## WHAT NEEDS TO BE DONE
Turn the part of the records that starts with the line containing "You are a GUI agent. The screenshot is 1568×1596." and ends with the line containing "26 (1115, 878)" into a numbered list, including both of those lines and skipping any blank lines.

## Rows of pointing data
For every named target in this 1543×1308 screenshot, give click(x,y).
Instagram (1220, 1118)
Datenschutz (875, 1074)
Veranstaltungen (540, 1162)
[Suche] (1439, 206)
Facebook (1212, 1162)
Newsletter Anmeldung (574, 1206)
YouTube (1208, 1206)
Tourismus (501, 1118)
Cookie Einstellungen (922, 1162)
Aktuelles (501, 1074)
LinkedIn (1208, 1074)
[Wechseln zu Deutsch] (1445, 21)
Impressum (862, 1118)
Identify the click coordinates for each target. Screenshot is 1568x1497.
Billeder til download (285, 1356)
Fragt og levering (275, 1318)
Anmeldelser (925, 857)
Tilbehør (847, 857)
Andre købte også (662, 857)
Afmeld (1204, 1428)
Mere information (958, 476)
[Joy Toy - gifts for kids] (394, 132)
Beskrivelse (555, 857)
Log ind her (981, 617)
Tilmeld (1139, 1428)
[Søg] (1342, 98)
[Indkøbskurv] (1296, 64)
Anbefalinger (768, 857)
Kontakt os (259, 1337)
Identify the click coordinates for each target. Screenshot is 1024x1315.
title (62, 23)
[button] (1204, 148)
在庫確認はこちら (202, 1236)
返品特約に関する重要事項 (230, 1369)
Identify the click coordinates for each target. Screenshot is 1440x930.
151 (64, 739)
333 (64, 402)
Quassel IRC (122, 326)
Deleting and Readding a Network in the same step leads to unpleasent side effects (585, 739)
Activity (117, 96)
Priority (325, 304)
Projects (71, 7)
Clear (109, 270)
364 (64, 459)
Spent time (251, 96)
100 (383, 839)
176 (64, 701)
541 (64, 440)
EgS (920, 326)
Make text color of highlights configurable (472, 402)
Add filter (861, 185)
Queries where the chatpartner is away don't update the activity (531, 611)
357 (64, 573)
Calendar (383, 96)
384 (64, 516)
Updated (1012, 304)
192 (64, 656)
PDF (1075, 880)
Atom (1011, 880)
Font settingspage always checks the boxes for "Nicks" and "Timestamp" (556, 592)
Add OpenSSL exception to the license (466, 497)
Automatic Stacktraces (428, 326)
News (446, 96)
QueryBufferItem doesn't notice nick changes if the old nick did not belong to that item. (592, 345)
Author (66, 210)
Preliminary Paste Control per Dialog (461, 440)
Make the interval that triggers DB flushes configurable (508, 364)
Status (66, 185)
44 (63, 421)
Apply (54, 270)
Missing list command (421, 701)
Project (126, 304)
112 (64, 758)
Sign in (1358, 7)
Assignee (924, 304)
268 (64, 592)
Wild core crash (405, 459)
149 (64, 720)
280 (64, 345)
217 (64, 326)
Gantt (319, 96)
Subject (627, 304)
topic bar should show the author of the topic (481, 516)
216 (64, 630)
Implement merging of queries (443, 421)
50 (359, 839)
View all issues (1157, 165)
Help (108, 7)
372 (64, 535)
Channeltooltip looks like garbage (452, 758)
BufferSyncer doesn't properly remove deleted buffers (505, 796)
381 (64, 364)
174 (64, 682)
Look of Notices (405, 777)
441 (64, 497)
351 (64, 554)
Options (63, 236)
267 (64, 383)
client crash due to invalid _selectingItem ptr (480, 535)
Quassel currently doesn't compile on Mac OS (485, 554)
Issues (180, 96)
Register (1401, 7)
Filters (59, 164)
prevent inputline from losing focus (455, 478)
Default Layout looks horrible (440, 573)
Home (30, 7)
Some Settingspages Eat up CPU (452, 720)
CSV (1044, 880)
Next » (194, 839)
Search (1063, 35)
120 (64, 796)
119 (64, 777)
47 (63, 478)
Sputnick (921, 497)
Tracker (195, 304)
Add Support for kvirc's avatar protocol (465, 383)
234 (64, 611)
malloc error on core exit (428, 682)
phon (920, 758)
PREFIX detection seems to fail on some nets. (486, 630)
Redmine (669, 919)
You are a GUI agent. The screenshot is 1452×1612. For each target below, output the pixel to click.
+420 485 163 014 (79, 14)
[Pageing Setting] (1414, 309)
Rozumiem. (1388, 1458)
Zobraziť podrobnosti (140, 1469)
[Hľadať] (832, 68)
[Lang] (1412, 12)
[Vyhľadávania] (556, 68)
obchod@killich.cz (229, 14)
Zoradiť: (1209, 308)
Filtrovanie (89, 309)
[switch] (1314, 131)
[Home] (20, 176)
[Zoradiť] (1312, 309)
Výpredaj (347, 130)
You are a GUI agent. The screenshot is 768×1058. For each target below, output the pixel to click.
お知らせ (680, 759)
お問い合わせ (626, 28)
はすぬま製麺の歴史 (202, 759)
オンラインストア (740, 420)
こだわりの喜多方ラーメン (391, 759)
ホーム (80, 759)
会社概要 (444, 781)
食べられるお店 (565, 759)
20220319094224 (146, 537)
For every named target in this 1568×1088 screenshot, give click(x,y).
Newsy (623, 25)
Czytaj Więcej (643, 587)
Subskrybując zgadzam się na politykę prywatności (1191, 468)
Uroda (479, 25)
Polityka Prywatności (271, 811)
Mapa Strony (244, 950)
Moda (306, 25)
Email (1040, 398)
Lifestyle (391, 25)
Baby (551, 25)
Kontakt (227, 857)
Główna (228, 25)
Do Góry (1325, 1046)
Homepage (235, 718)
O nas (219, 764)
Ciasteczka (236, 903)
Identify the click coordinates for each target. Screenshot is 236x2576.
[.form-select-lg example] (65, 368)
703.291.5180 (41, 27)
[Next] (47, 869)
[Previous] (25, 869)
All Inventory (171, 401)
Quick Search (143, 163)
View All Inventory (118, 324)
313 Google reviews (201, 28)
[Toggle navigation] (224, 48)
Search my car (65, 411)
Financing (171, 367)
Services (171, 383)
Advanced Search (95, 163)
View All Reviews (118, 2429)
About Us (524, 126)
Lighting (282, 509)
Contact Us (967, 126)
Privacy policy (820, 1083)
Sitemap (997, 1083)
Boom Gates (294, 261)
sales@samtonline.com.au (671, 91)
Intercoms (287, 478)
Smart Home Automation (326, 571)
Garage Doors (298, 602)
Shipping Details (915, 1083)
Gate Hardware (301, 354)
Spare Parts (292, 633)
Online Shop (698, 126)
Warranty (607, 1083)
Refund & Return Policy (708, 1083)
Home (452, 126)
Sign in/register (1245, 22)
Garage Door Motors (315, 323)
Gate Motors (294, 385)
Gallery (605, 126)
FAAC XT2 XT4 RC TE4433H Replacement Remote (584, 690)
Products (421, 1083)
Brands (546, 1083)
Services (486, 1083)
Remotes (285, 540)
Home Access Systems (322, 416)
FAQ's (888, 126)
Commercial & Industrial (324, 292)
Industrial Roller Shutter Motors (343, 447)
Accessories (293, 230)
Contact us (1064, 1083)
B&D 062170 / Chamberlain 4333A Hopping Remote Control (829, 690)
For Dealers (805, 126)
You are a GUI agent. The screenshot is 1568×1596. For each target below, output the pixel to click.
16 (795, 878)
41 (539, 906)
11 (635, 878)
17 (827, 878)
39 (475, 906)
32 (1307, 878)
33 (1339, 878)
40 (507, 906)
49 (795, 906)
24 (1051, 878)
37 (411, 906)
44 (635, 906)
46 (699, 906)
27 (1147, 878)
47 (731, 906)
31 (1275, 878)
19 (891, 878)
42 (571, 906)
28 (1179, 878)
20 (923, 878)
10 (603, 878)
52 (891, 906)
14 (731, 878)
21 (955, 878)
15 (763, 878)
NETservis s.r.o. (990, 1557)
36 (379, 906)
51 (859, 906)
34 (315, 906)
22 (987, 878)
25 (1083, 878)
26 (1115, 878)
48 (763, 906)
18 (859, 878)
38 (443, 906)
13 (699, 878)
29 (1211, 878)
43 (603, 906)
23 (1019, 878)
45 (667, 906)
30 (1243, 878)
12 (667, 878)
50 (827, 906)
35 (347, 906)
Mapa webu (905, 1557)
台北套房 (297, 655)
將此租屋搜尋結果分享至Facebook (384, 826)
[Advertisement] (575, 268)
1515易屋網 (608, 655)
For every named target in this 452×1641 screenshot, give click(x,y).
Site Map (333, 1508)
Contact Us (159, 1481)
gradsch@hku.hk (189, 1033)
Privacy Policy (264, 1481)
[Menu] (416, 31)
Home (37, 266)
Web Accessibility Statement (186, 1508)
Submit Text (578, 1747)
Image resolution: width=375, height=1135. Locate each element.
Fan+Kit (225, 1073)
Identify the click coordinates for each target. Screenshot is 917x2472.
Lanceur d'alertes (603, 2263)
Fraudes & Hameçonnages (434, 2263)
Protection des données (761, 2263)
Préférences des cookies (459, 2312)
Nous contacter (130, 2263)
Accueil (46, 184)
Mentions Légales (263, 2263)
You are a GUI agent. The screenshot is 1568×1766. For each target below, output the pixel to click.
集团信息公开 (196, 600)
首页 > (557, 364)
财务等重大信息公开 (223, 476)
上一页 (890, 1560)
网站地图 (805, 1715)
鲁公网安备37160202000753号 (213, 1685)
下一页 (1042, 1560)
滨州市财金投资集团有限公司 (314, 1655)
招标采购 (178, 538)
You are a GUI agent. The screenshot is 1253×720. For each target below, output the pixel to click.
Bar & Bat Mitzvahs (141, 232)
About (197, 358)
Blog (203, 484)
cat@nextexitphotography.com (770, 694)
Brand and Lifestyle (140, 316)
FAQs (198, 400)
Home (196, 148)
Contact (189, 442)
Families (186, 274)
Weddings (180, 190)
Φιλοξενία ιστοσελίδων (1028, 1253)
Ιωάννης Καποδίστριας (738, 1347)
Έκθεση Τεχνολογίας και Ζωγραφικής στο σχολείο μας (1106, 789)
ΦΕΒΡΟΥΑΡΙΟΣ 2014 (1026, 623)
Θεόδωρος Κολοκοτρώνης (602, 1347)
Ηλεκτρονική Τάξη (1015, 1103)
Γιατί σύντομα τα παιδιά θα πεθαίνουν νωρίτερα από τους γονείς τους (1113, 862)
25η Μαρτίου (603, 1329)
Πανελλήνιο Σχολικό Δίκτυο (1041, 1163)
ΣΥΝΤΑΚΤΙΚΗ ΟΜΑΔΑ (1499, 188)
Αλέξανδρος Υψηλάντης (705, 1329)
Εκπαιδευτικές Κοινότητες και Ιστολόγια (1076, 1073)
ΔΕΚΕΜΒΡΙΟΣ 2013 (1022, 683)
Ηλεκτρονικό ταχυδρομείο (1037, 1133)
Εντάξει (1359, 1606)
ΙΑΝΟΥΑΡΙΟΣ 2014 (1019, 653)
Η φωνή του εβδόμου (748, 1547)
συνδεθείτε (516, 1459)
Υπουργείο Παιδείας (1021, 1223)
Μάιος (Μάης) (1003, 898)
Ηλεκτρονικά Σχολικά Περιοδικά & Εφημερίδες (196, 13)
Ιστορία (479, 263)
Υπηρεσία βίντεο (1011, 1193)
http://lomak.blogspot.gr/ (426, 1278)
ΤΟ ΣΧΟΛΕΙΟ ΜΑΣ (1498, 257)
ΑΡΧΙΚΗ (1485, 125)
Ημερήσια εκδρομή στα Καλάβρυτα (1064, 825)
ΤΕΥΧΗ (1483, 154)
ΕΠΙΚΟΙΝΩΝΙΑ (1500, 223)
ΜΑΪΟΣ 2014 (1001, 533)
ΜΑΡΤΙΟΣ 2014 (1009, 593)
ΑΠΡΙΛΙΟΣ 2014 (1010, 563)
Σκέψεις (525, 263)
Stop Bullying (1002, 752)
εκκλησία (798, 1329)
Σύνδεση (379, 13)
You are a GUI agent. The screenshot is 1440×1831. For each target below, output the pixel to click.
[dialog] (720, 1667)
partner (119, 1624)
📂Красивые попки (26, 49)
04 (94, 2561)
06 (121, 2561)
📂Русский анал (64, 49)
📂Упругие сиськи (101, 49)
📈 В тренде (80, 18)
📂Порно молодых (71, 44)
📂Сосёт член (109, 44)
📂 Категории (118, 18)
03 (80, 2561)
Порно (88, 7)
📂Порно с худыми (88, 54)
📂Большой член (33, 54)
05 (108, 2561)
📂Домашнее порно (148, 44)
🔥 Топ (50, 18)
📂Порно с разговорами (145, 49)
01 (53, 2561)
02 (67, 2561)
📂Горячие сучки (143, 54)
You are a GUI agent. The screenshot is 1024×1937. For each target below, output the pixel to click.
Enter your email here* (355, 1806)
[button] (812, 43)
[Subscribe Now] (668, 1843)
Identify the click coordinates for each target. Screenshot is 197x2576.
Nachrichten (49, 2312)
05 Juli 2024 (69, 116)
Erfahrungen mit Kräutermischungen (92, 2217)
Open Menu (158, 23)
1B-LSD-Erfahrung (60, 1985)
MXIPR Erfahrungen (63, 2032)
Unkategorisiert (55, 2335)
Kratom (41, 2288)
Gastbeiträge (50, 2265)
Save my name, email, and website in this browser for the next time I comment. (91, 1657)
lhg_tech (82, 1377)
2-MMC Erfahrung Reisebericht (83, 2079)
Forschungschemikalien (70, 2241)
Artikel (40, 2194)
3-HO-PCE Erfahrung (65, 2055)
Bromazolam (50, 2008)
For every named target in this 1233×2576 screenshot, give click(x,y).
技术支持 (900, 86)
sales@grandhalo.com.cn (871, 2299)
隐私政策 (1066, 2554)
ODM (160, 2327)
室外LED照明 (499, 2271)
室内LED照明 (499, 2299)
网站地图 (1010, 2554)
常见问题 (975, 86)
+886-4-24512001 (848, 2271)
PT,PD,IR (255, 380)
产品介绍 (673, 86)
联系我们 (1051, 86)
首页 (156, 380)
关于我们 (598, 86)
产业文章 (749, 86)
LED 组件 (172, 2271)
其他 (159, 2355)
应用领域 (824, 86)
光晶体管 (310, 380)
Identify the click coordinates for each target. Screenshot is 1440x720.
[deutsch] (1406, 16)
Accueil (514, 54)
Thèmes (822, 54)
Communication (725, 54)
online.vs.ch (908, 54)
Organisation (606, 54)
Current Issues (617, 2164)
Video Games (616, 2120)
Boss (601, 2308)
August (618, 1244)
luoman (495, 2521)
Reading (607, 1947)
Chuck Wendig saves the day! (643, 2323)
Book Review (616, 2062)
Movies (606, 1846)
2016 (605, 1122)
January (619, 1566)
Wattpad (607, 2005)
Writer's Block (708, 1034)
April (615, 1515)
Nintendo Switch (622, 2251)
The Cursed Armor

## RESPONSE
1. You are a GUI agent. The screenshot is 1568×1596. For each target below, output the pixel to click.
2. 16 (795, 878)
3. 41 (539, 906)
4. 11 (635, 878)
5. 17 (827, 878)
6. 39 (475, 906)
7. 32 (1307, 878)
8. 33 (1339, 878)
9. 40 (507, 906)
10. 49 (795, 906)
11. 24 (1051, 878)
12. 37 (411, 906)
13. 44 (635, 906)
14. 46 (699, 906)
15. 27 (1147, 878)
16. 47 (731, 906)
17. 31 (1275, 878)
18. 19 (891, 878)
19. 42 (571, 906)
20. 28 (1179, 878)
21. 20 (923, 878)
22. 10 (603, 878)
23. 52 (891, 906)
24. 14 (731, 878)
25. 21 (955, 878)
26. 15 (763, 878)
27. NETservis s.r.o. (990, 1557)
28. 36 (379, 906)
29. 51 (859, 906)
30. 34 (315, 906)
31. 22 (987, 878)
32. 25 (1083, 878)
33. 26 (1115, 878)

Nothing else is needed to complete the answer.